The request
Update the description of the Morland basement by rewriting everything from "Many people have" down to "the front yard." with "front yard" changed to "street".

Text excerpt

"THE MORLAND BASEMENT"
Howard Morland

By far the cheapest way to add floor space to an Arlington Forest home is to finish the basement. There are about 500 square feet in the basement, and we have used 3/4 of it for a family room, a full bath, and two closets. I did all the carpentry work myself during a nine month period and the total cost was about $8000, including a thousand dollars for the rug.

Three features make our basement different from the dozen or so I saw before beginning the project:

  1. the floor plan
  2. the use of sheet rock throughout so that it resembles the upstairs rooms as much as possible
  3. special protection against water in the basement

Many people have declared that our design is the best they have seen. Its main difference from the usual plan is that the bathroom is in the corner of the basement directly under the dining room, rather than under the kitchen. To describe the floor plan, I will refer to areas in terms of the first floor rooms directly above them. The front of the basement is the wall closest to the front yard.

The family room is the entire half of the basement below the living room. It interior wall runs along the steel "I" beam that holds up the house. A door through the rear (back year direction) part of that wall leads to the unfinished quarter of the basement under the kitchen which serves as furnace room, laundry, and utility space. To avoid having two doors in the same wall, we access the bathroom through a hallway 31" wide and 5' long which is parallel to the front wall of the basement. The hallway runs from the front part of the family room through the central interior wall to a bathroom door.

The entrance to the hallway is a narrower version of the passageway from the living room to the dining room which is just above it. On each side of this hallway to the bathroom is a closet with folding louvered doors: a small closet 2' deep along the front wall of the basement and a larger closet on the other side of the hallway extending back toward the furnace room. The use of folding closet doors and having the bathroom door open into the bathroom prevent three doors from banging into each other in the small hallway.

Data lines

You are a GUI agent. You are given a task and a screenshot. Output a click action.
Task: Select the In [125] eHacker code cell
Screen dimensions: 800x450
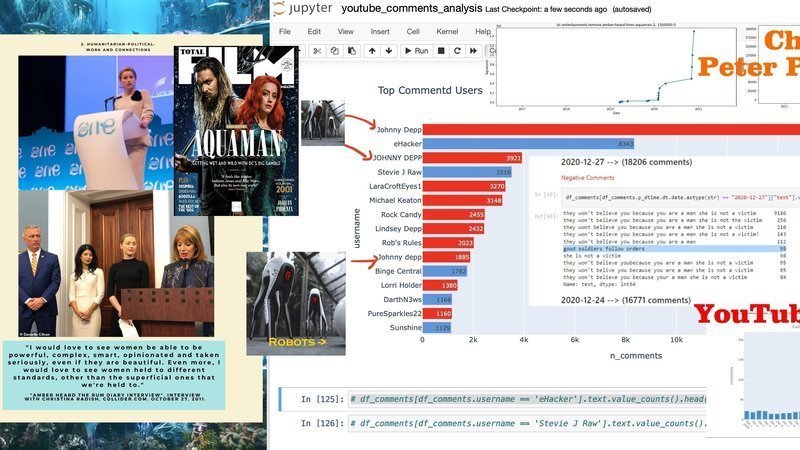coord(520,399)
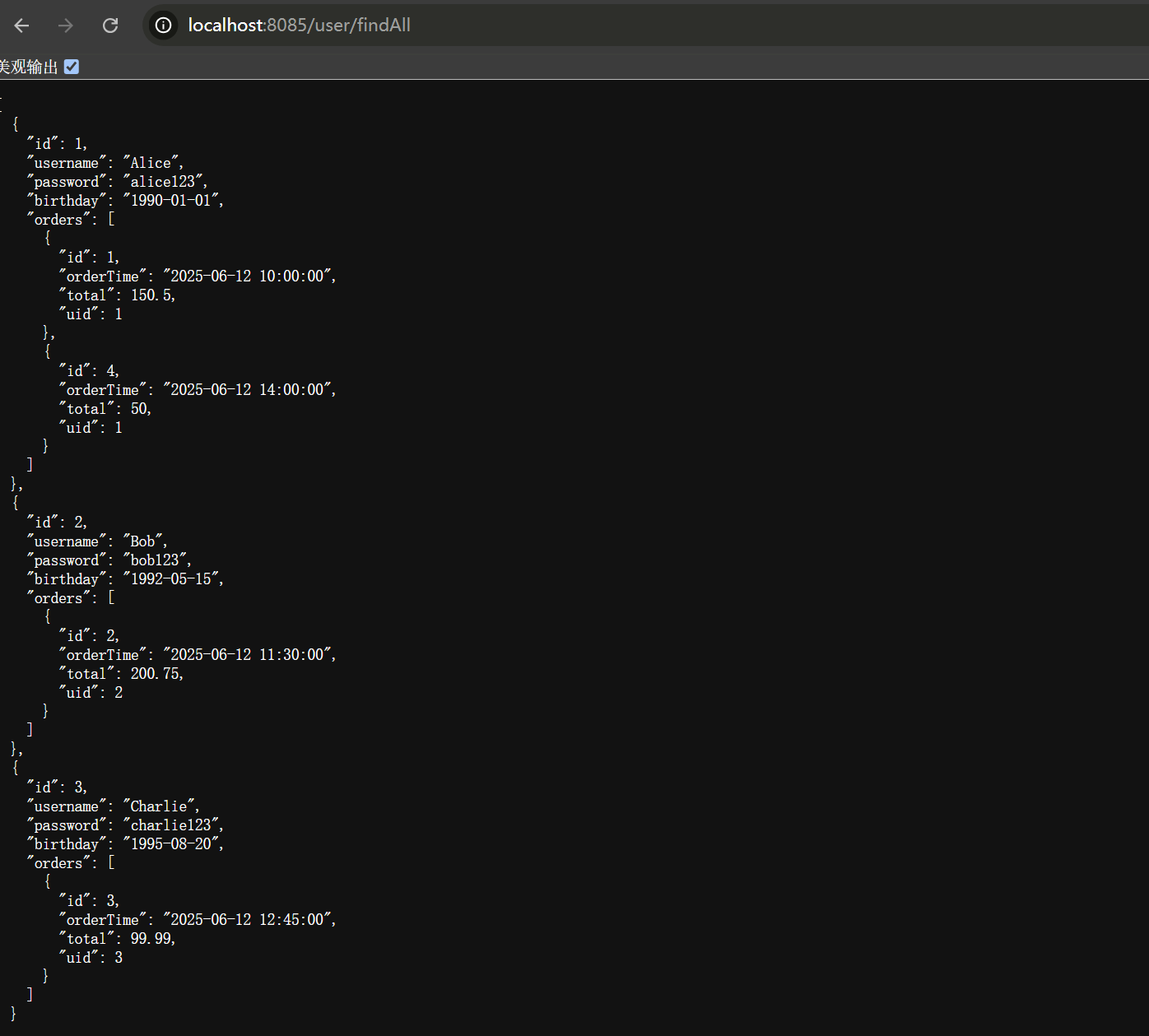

Response to this task
Many people have declared that our design is the best they have seen. Its main difference from the usual plan is that the bathroom is in the corner of the basement directly under the dining room, rather than under the kitchen. To describe the floor plan, I will refer to areas in terms of the first floor rooms directly above them. The front of the basement is the wall closest to the street.